But risks remain as RBA eyes future hikes, says Roy Morgan
Following the Reserve Bank of Australia’s (RBA) decision to maintain interest rates at their current levels for the third consecutive time, there was a noticeable decrease in mortgage stress among Australian homeowners, according to recent research.
Independent research firm Roy Morgan said 1.53 million mortgage holders, or 30.3%, were at risk of mortgage stress in March – a reduction of 98,000 from the previous month and the lowest level of mortgage stress recorded this year.
The current proportion of at-risk mortgage holders is substantially below the peak of 35.6% observed during the global financial crisis, thanks to the expansion of the Australian mortgage market.
According to Michele Levine (pictured), chief executive at Roy Morgan, mortgage stress eased in March as a strong jobs market and rising household incomes has helped lower mortgage stress to its lowest for three months.

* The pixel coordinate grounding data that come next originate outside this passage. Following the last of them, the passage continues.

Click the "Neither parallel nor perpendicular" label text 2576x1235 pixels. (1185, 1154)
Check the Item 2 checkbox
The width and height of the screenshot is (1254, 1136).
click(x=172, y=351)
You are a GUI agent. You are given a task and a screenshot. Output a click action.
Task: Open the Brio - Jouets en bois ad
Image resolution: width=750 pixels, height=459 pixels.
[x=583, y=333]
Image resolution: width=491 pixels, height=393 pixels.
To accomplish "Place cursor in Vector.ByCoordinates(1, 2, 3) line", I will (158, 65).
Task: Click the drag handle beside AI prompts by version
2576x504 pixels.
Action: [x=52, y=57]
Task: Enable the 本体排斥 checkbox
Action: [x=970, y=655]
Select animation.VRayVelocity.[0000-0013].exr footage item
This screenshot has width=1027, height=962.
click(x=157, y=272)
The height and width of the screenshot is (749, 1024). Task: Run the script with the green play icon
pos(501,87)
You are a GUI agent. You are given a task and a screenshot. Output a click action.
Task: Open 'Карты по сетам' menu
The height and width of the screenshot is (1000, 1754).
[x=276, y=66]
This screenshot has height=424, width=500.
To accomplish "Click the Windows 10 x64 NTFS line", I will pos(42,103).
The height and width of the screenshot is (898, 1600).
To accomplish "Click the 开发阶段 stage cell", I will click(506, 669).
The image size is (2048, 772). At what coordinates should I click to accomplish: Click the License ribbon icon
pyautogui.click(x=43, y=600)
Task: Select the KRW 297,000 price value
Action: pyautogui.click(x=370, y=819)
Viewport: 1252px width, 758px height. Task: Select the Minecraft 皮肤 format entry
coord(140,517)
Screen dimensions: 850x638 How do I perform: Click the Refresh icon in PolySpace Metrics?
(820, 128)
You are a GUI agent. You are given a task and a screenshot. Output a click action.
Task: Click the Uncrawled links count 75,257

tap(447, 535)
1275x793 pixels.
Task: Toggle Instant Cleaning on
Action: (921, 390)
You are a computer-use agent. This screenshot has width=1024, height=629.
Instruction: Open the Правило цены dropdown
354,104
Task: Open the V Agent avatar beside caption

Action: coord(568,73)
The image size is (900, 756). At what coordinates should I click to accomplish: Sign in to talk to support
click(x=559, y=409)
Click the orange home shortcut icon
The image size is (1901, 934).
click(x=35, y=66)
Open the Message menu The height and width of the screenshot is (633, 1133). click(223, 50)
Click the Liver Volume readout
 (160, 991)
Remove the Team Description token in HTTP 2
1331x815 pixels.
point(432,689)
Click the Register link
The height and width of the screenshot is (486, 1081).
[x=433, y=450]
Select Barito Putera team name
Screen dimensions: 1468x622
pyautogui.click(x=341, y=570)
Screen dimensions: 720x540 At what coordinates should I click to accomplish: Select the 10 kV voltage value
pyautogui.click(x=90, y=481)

“The pause in rate increases for the last five months since November 2023 has reduced the pressure on mortgage holders and allowed growth in several areas of the economy to catch up,” Levine said.
“Rising household incomes so far this year have been a significant driver of reducing mortgage stress from the highs above 1.6 million reached in recent months. The same reduction in mortgage stress was seen after the RBA paused rate increases for four months from July to October 2023.”
Despite this improvement, Roy Morgan stressed that the situation remains serious when compared to historical data. The number of homeowners at significant risk has risen by 724,000 since May 2022 when the RBA commenced a series of rate hikes.
Currently, 918,000 homeowners are considered extremely at risk of mortgage stress, notably higher than the 10-year average of 14.4%. With official interest rates at 4.35%, the highest since December 2011, the potential for increased mortgage stress looms if rates continue to climb.
Roy Morgan has projected further increases in the RBA’s interest rates by 0.25% in May and June 2024, which could elevate the proportion of at-risk mortgage holders to 31.1%, affecting approximately 1.57 million individuals.
“Although inflation pressures have eased, the level of inflation remains above the Reserve Bank’s preferred target range of 2 to 3% and inflation indicators such as petrol prices remain high,” Levine said.
“For these reasons we have modelled further interest rate increases of plus 0.25% in May and June 2024. If the RBA raises interest rates by 0.25% in May and June to 4.85%, Roy Morgan forecasts mortgage stress would increase to 1.57 million mortgage holders (31.1%) considered at risk.”